Stated task A >> Rewrite only the records between the lines holding "is (970, 1724)." and "coordinates (415, 365).", inclusive, changing "screenshot" to "image" and leaving everything else unchanged.

Document >>
/---

Carrie Mae Weems (b. Portland, Oregon, 1953)
For over forty years, Carrie Mae Weems has explored the intersection of personal experiences and the institutional and societal narratives that impact people’s lives. Working in a variety of media, including photography, text, textiles, audio, installation, and video, the artist challenges the status quo by examining established belief systems. She began her first major body of work, Family Pictures and Stories, 1978–84, while earning her MFA at the University of California, San Diego. The series is comprised of photographs and accompanying text, which is a hallmark of Weems’s practice.
Photographing different generations at work, at home, and in community, the artist creates a complex portrait of middle-class American life. While familial and approachable, the work directly confronts a mid-twentieth century U.S. Department of Labor report critiquing the “weaknesses” of the African American family unit. Here, Weems demonstrates the vitality, integrity, devotion, and nuances of her community through a compelling commingling of the personal with the political.

\---

Records for this exercise >>
/---

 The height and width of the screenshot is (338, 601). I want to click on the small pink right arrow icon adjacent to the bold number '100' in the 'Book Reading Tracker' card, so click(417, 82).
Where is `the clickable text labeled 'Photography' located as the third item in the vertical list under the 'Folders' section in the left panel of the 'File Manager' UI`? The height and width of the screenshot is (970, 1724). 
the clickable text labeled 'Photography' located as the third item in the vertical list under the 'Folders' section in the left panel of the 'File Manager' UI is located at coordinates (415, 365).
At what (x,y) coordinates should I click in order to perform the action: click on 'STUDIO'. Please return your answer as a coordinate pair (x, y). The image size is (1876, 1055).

\---
/---

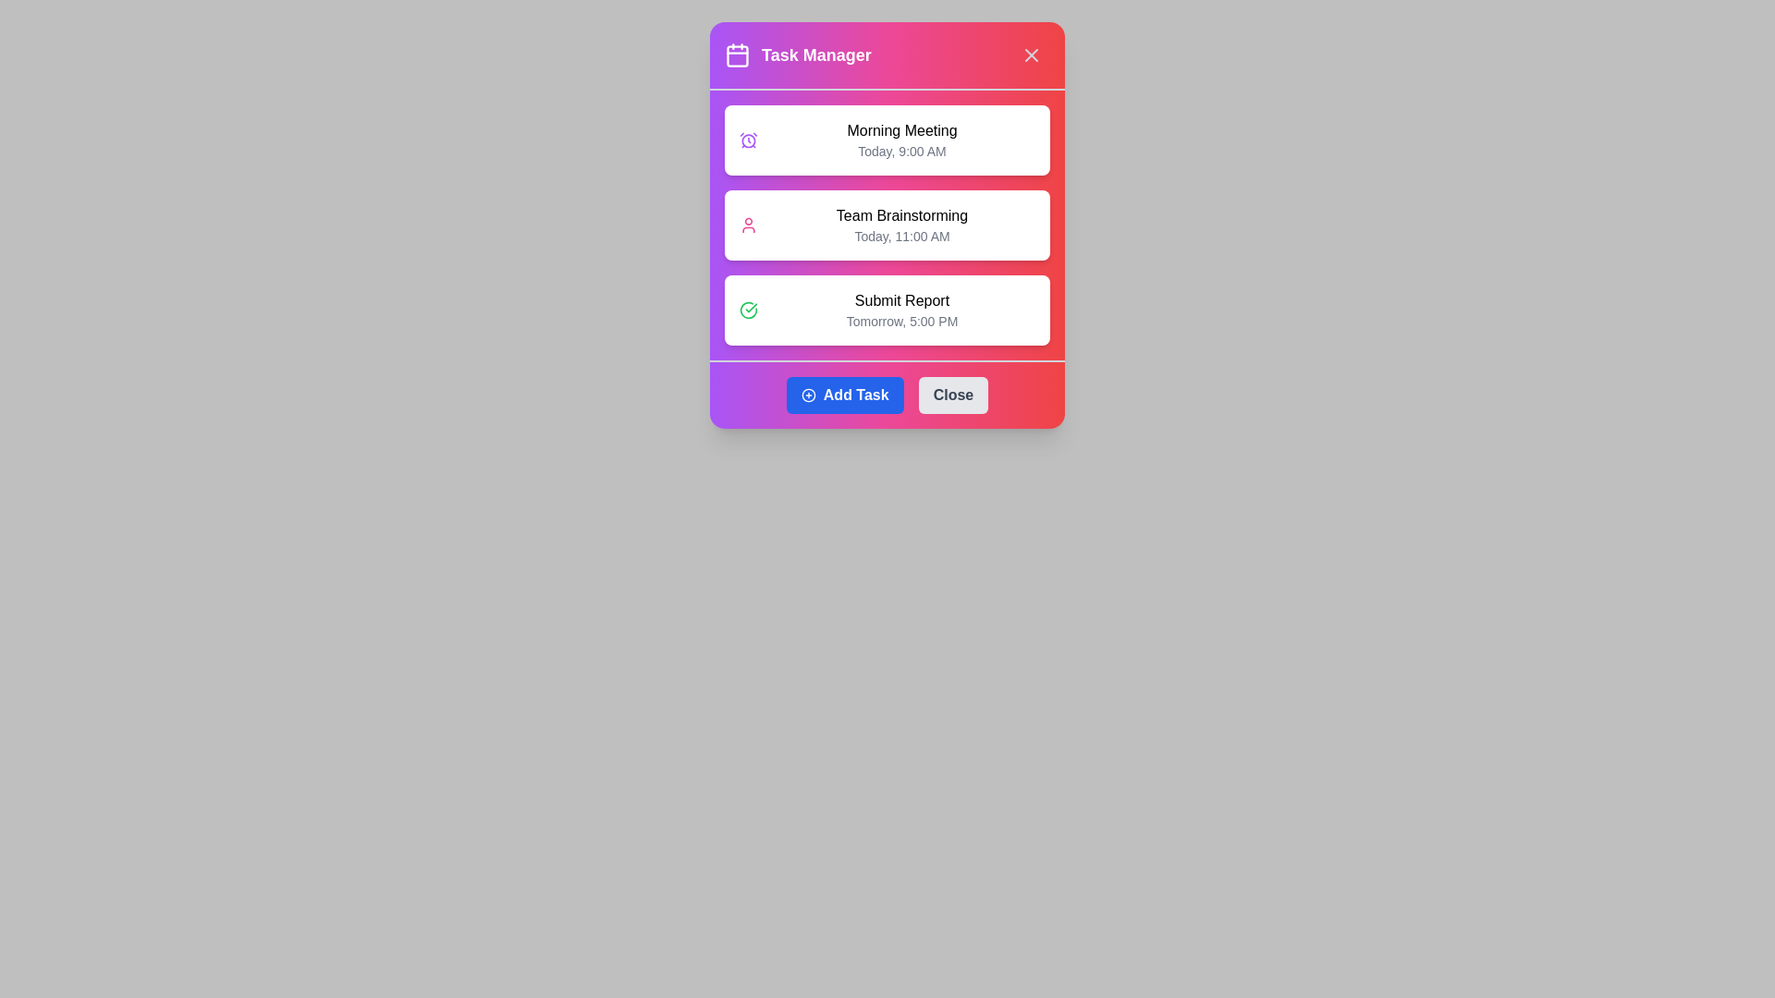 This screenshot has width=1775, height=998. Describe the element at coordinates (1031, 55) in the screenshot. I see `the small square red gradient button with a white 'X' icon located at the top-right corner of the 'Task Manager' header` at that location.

\---
/---

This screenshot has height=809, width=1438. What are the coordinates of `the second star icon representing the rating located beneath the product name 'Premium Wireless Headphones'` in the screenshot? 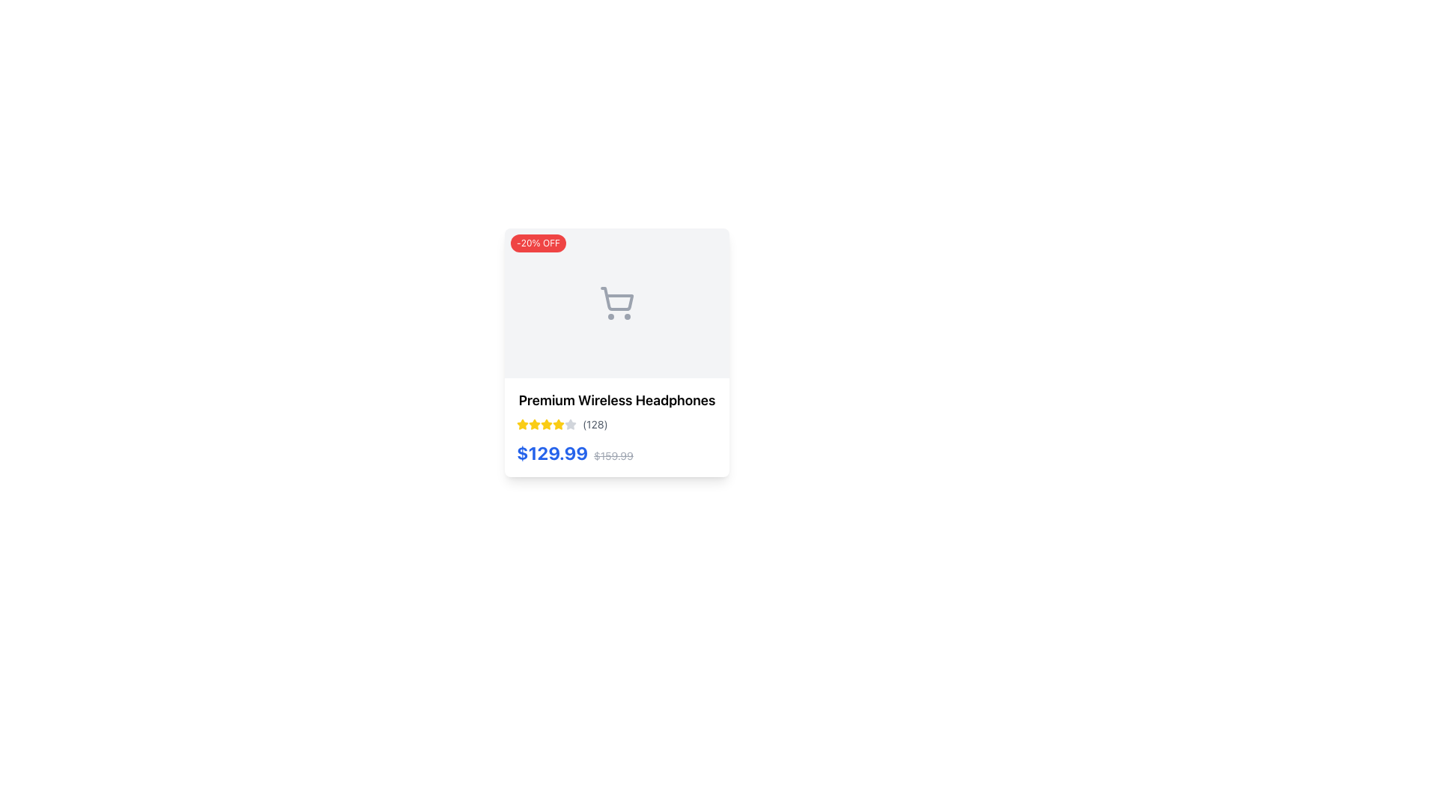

\---

Stated task B >> According to the text about Carrie Mae Weems, where was she earning her MFA when she began Family Pictures and Stories?

Correct output A >>
Where is `the clickable text labeled 'Photography' located as the third item in the vertical list under the 'Folders' section in the left panel of the 'File Manager' UI`? The height and width of the image is (970, 1724). 
the clickable text labeled 'Photography' located as the third item in the vertical list under the 'Folders' section in the left panel of the 'File Manager' UI is located at coordinates (415, 365).

Correct output B >> The University of California, San Diego.